¡Queridos camaradas! Envío mis observaciones. A falta de divergencias de principio, decidan ustedes mismos. Mi consejo: utilícese para la propaganda, pues está claro que otro provecho no puede tener. Con Nansen, archiamablemente; con Wilson, Lloyd George y Clemenceau, archiinsolentemente; esto es muy útil, con ellos solo así: ese es el tono correcto. 6/V. Lenin

En mi opinión, ambas respuestas son completamente correctas, proponiendo una cita y agradeciendo a Nansen. Pero me parece que se debería desarrollar más el lado propagandístico, aprovechar la circunstancia de que la Entente, ocultando fácilmente todos nuestros demás documentos*, precisamente esta respuesta, por excepción, no podrá ocultar. Yo aconsejaría, por tanto, aprovechar para la propaganda y desarrollar con más detalle la separación del lado humanitario y del político. (.) ¿Usted alega el carácter humanitario (parece, ¿incluso solo humanitario?) de la propuesta? Por ello, toda clase de agradecimientos y cumplidos personalmente a Nansen. Si son fines humanitarios, no meta, amable, la política, sino traiga directamente (esto subrayarlo). ¡Traiga directamente! Incluso estamos dispuestos a pagar, y hasta al triple, y a usted le dejaremos gustosamente para el control y le daremos toda clase de garantías. Desarrollar esto, desmenuzar, explicar. ¡Señale el lugar y la hora para las negociaciones! Pero si es un armisticio, ¡entonces eso es política! ¡Usted es un hombre culto, señor Nansen, usted comprende perfectamente que toda guerra y todo armisticio son política! Por consiguiente, usted ha unido lo «humanitario»  
* Se refiere a las reiteradas apelaciones oficiales a las potencias de la Entente con propuestas de paz (véase V. I. Lenin, Obras Completas, 5ª ed., t. 39, pág. 366). Red.

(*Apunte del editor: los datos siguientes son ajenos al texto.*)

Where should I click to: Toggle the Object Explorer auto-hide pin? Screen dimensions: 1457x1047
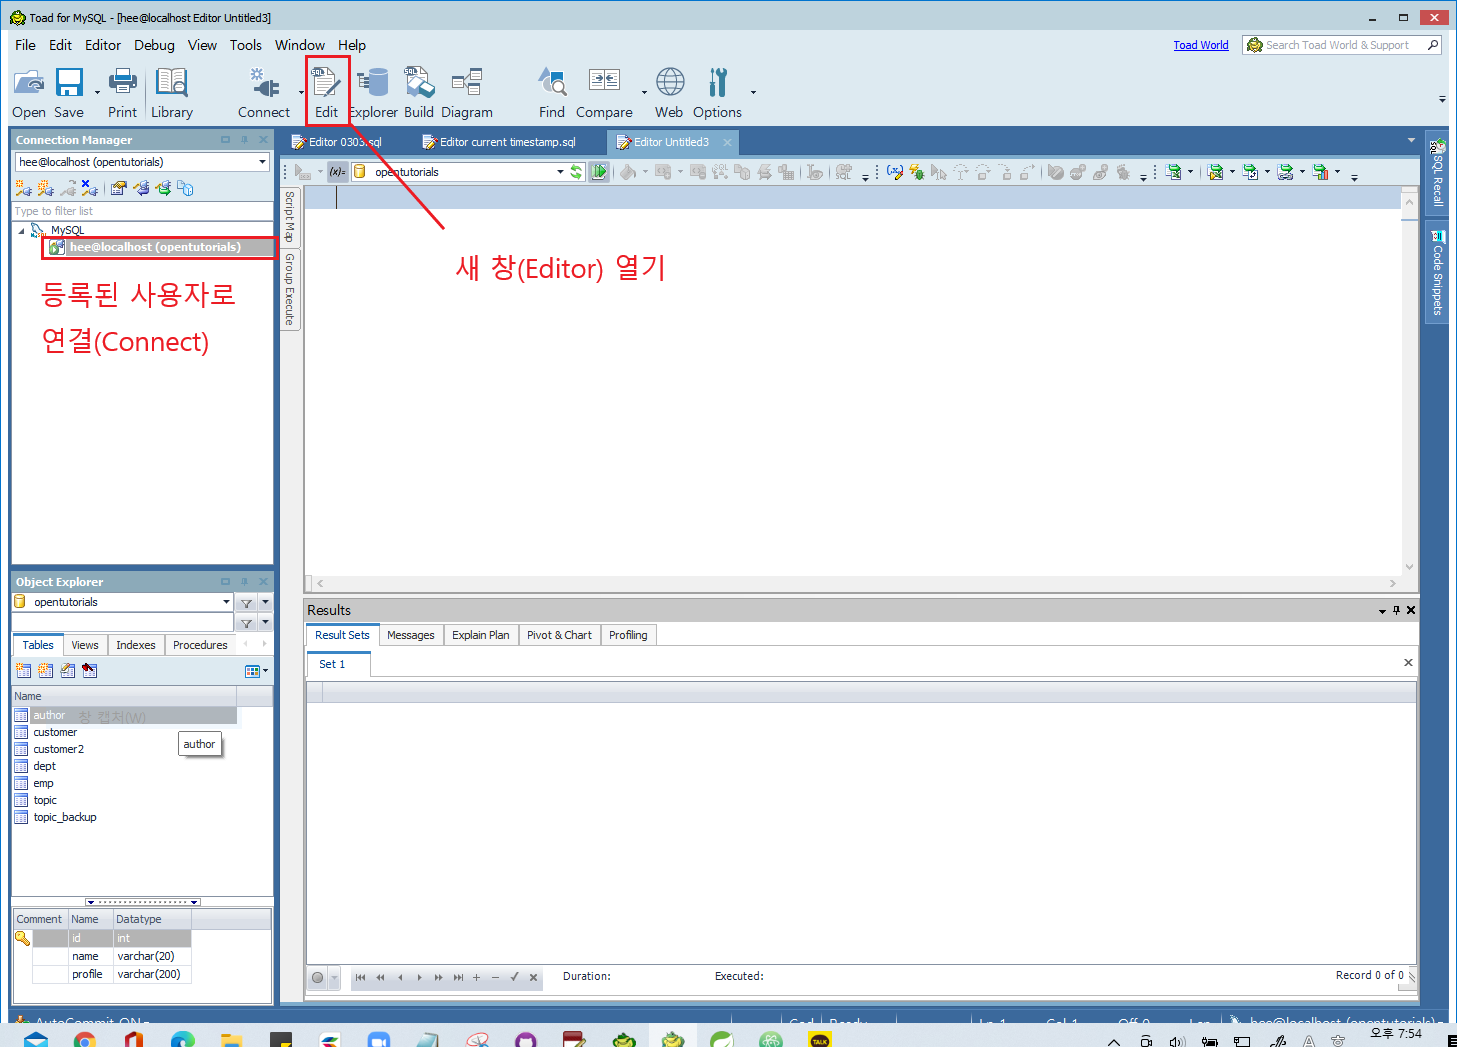click(243, 581)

con lo «político», ¡usted lo ha mezclado todo! Explicarle, como a una muchacha de 16 años, por qué el armisticio es política. (.) ¿Está bien mezclar lo «humanitario» con la «política»? No, está mal, porque esto es hipocresía, de la que usted no es culpable y nosotros no le acusamos. Porque sobre política hay que hablar directamente, no cubriéndose con lo «humanitario». Y ya que usted ha hablado de política, discúlpenos, estamos obligados a responderle por el fondo. (.1) Si el armisticio es para la paz, usted sabe perfectamente que nosotros estamos a favor. Aceptamos las Islas Príncipe (¡incluso!), lo confirmamos a Bullitt, quien, desgraciadamente, resultó, como toda la política americana, cautivo de Clemenceau y Lloyd George, pues lo que Bullitt nos prometió, asegurando que América obligaría a Clemenceau y Lloyd George a someterse, quedó incumplido (es útil «picar» a Wilson)*. Las Islas Príncipe no las saboteamos nosotros, sino los monárquicos y pogromistas de judíos, restauradores de la tierra de los terratenientes – explicar, desarrollar, probar estos tres puntos: que Denikin y Kolchak 1) son monárquicos; 2) hacen pogromos de judíos; 3) restauran la propiedad terrateniente, introducen el rescate para los campesinos. Aceptamos el armisticio para negociaciones sobre la paz, naturalmente, con los verdaderos culpables de la guerra, no con peones, es decir, con Inglaterra, Francia, América. Explicar detalladamente que ellos hacen la guerra, sus barcos, sus cañones, sus cartuchos, sus oficiales. Descubrir detalladamente la archimentirosa «renuncia a la intervención» mientras ellos apoyan (y azuzan) a estonios, finlandeses, polacos. (.2) Además, si el armisticio no es para la paz, sino para un juego político, no lo queremos. Con la paz no se bromea. Engañarnos no lo logrará nadie. Y esto desarrollarlo.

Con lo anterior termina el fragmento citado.